Research consistently shows that the intensity of early romantic attraction is more tightly linked to anxious attachment patterns than to actual compatibility. People with anxious attachment, which is more common after a difficult relationship or a painful split, tend to experience the strongest sparks with partners who are emotionally unavailable or inconsistent. The hot-and-cold dynamic does not feel like anxiety. It feels like passion. It feels like the plot of every movie you have ever loved.
So when you sit across from someone who is warm, present, and genuinely interested in you, and you feel nothing dramatic, your system might just be registering the absence of threat as the absence of desire. Those are not the same thing. One is your past talking. The other is what actual safety feels like, and you might not have a reference point for it yet. That is worth sitting with.
Because memory edits the past into a highlight reel
Ask yourself something honest. When you think about the relationship that ended, the one that had the spark, what do you actually remember first? Probably not the Sunday mornings when they were dismissive, or the slow erosion of being slightly smaller every year. You remember the night in that city, the song that was playing, the way they looked at you once across a room full of people.
Memory is a terrible archivist. It stores emotion, not fact, and it prioritizes the intense moments over the mundane accumulation of who someone actually was to you day after day. This is part of why research on breakups consistently finds that people overestimate the quality of relationships that were, by most measures, not serving them well. The spark gets preserved. The rest gets quietly edited out.
Lasting relationships tend to be built on the stuff memory discards: the repeated small choices someone makes toward you, the way they handle Tuesday, the texture of ordinary time. None of that photographs well. None of it would make a good story at a dinner party. But it is the material that holds. If you are only recognizing love when it arrives with dramatic lighting, you will keep overlooking the version that might actually stay.
Because what you find attractive on a screen is not who you would actually love
There is a specific kind of optimism required to open a dating app after a hard breakup or a divorce. You tell yourself you are being intentional. You fill in your preferences carefully, you swipe with some kind of internal logic, you build a shortlist. It feels organized. It feels like progress.
Research on online dating consistently finds a significant mismatch between who people select based on profiles and who they report genuine compatibility with after meeting in person. The traits that make someone look appealing on a screen, a certain kind of face, a curated list of interests, the right combination of words, are almost entirely different from the traits that make a relationship work. Kindness is hard to photograph. Emotional generosity does not come through in a bio. The capacity to actually show up for someone in a low-stakes, unglamorous way is invisible until you are in a room with them.
In our piece on not just being someone's ex, we talk about how much of early post-breakup dating is really a search for self, not a search for a partner. The profile you built, the type you keep selecting, it often says more about who you used to want to be seen with than about what you actually need. The person who turns out to matter rarely matches the spreadsheet. They tend to arrive sideways, in a context you did not plan, without the dramatic entrance you were half-expecting.

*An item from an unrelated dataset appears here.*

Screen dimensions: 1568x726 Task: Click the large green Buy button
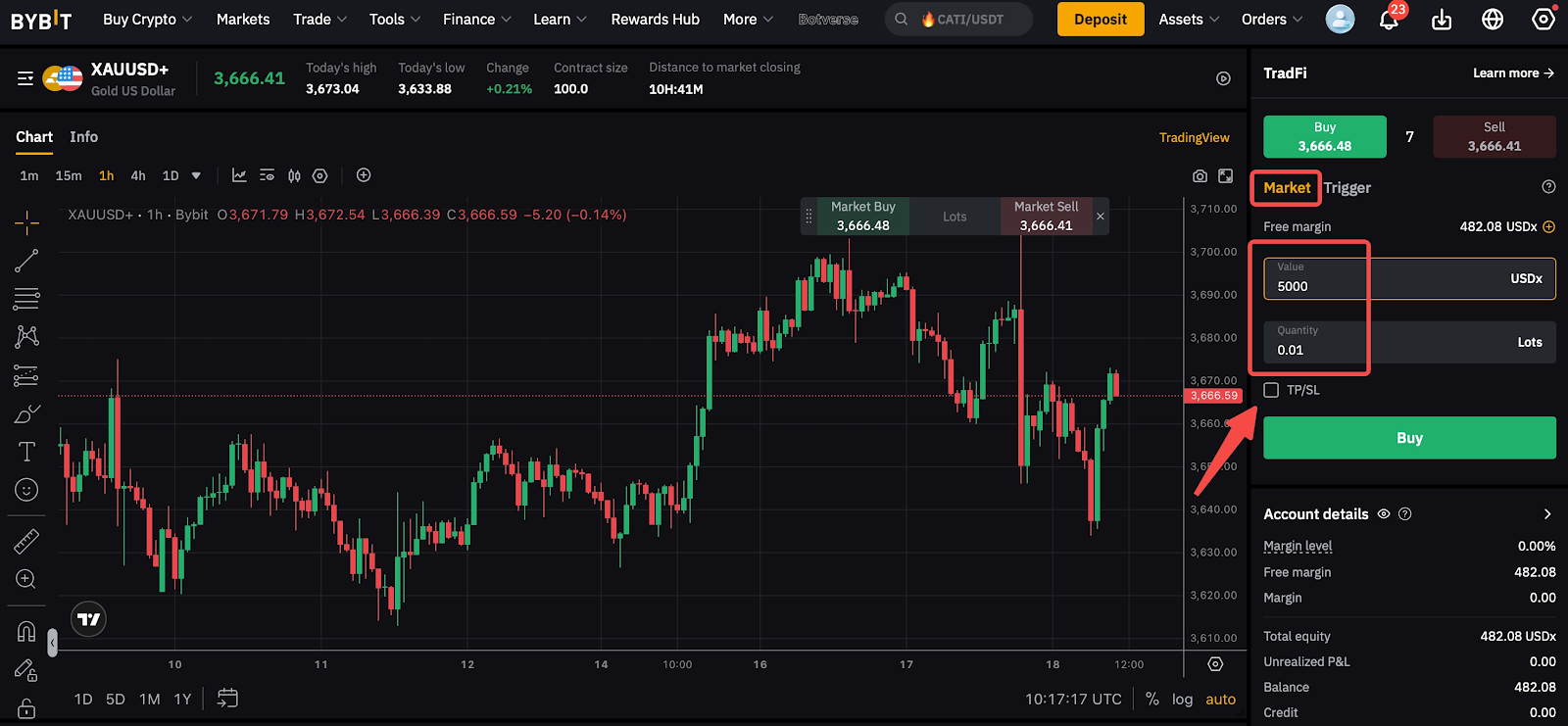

Because readiness is quiet, and quiet feels like nothing
Here is one more thing worth knowing. Research on what predicts successful new relationships after a breakup consistently points to one factor above most others: commitment readiness. Not confidence, not how much time has passed, not whether you have done all the right things. Just a quiet internal sense that you are actually available for this now.
Readiness does not announce itself. It does not feel like the spark did. It feels like less, honestly. It feels like being willing to have a second date with someone who made you laugh once. It feels like not preemptively writing someone off because they texted too fast or seemed too interested. It feels, sometimes, like something almost boring happening slowly.

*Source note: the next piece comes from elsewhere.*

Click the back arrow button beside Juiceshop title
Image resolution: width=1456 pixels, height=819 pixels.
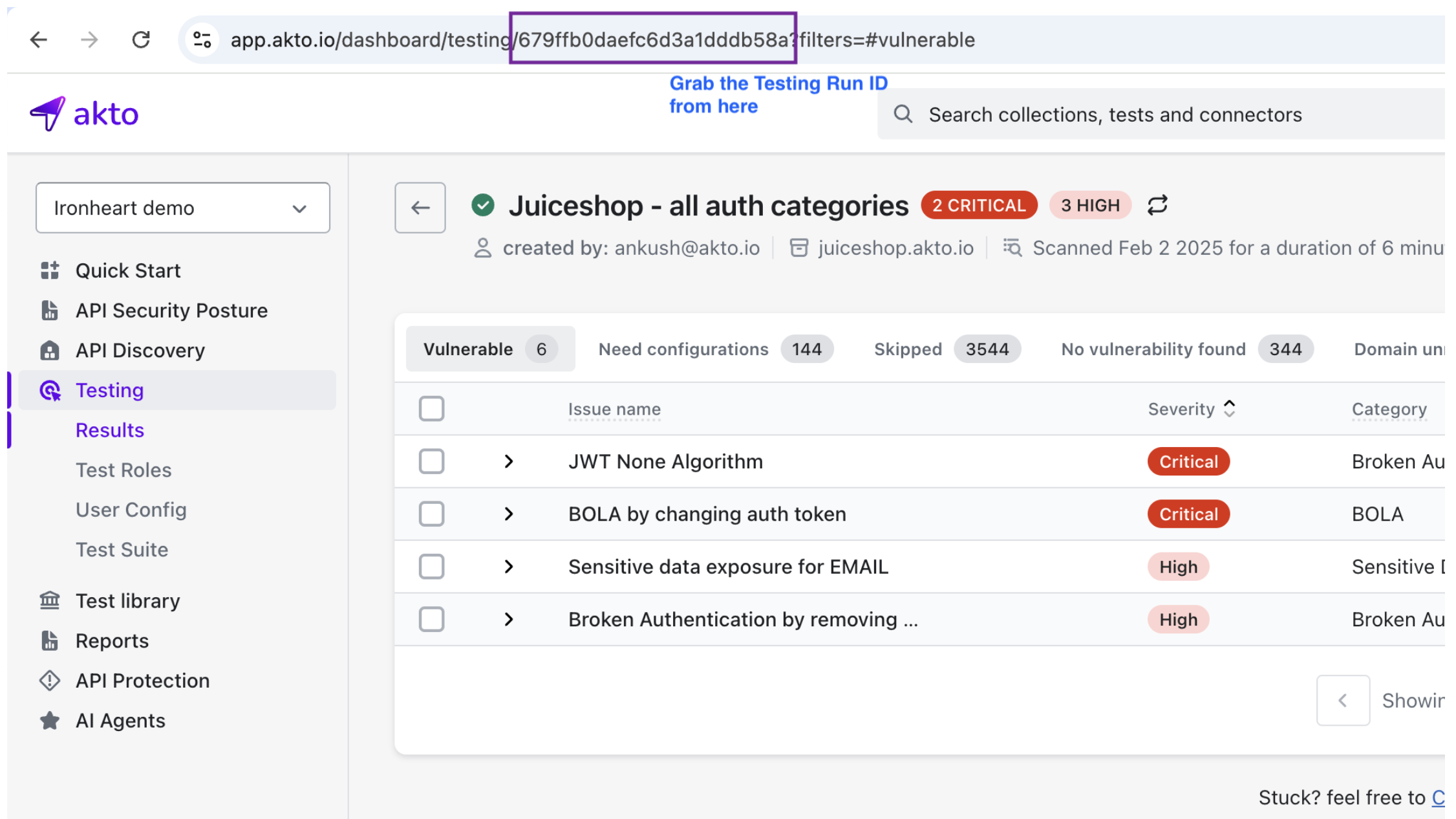click(x=420, y=208)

If you are reading this and you do not feel ready yet, that is information, not a verdict. The people who come back most fully after the hardest versions of this, the ones where trust was destroyed and not just feelings, tend to do it through self-compassion rather than speed. Rushing into a spark to prove you are over it has its own data trail, and the results are not great. The quieter thing, the slow accumulation of someone being good to you in small ways, is harder to chase. But it is what you are actually looking for, even when it does not feel like it.